=== DATA PROVIDED ===

════════════════

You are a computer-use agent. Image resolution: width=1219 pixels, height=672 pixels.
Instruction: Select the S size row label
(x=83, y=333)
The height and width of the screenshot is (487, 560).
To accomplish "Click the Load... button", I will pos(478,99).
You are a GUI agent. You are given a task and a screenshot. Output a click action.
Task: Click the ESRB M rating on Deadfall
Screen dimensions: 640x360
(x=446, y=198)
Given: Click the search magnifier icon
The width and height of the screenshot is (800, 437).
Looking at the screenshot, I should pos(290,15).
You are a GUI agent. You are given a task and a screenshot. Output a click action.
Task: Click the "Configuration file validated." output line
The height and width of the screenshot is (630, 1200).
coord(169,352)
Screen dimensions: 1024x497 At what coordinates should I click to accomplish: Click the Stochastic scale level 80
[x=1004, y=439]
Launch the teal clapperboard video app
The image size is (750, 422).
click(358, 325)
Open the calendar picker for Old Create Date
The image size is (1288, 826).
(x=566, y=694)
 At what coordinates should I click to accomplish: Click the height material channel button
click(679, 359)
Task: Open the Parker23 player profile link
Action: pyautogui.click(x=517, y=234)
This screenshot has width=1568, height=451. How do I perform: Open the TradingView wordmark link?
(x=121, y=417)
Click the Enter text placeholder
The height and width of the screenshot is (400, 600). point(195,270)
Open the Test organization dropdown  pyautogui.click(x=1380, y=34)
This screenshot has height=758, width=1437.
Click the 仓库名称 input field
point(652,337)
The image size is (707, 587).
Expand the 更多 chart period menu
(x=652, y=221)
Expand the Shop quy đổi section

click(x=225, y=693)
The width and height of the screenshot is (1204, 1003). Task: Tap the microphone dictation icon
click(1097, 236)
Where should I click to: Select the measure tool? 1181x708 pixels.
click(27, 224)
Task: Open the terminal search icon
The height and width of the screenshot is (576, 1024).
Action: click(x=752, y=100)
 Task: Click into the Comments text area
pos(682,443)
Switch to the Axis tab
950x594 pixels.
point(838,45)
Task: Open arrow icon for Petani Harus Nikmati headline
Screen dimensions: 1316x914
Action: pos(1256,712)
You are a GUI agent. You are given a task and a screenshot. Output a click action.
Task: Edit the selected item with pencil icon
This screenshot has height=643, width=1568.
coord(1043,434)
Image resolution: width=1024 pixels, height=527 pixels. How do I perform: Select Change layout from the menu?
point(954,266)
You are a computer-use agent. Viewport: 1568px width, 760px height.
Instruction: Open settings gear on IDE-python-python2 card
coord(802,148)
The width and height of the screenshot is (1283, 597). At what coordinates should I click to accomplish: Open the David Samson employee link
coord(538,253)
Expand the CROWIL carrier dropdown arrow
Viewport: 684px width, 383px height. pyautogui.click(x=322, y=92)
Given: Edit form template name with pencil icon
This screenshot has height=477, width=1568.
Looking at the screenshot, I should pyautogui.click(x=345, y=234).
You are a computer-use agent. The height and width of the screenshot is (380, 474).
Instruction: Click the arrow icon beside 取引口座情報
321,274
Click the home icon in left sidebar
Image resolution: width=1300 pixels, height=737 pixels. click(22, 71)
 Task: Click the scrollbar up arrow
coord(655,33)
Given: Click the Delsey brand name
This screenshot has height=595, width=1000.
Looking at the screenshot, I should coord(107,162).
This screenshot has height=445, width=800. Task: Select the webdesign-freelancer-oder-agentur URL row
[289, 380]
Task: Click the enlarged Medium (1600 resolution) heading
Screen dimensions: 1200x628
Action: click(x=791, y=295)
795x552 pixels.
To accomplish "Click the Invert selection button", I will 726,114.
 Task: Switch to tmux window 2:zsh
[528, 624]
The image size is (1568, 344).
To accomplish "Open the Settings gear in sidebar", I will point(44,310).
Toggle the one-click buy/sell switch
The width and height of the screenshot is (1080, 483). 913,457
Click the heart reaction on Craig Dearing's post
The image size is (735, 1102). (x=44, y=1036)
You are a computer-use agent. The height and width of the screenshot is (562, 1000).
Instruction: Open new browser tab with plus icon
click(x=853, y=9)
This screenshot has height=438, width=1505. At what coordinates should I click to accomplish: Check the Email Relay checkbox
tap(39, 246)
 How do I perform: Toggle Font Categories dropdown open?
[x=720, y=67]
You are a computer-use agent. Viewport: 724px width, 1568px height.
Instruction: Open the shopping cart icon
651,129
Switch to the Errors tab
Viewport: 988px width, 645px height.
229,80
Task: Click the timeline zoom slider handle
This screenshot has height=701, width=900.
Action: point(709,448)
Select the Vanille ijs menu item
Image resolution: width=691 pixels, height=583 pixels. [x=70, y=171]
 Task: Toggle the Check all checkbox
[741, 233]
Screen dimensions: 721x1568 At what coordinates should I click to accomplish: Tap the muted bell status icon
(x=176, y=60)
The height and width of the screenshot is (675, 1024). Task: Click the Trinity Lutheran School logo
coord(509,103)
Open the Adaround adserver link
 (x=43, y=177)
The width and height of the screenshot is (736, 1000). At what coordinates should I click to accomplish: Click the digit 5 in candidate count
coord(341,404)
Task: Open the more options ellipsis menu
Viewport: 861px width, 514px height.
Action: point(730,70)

════════════════

=== WHAT THE EXERCISE ASKS ===
Among these entries, how many lines include the string "search"? Reply with the number by itself.

=== SOLUTION TO THE PROBLEM ===
2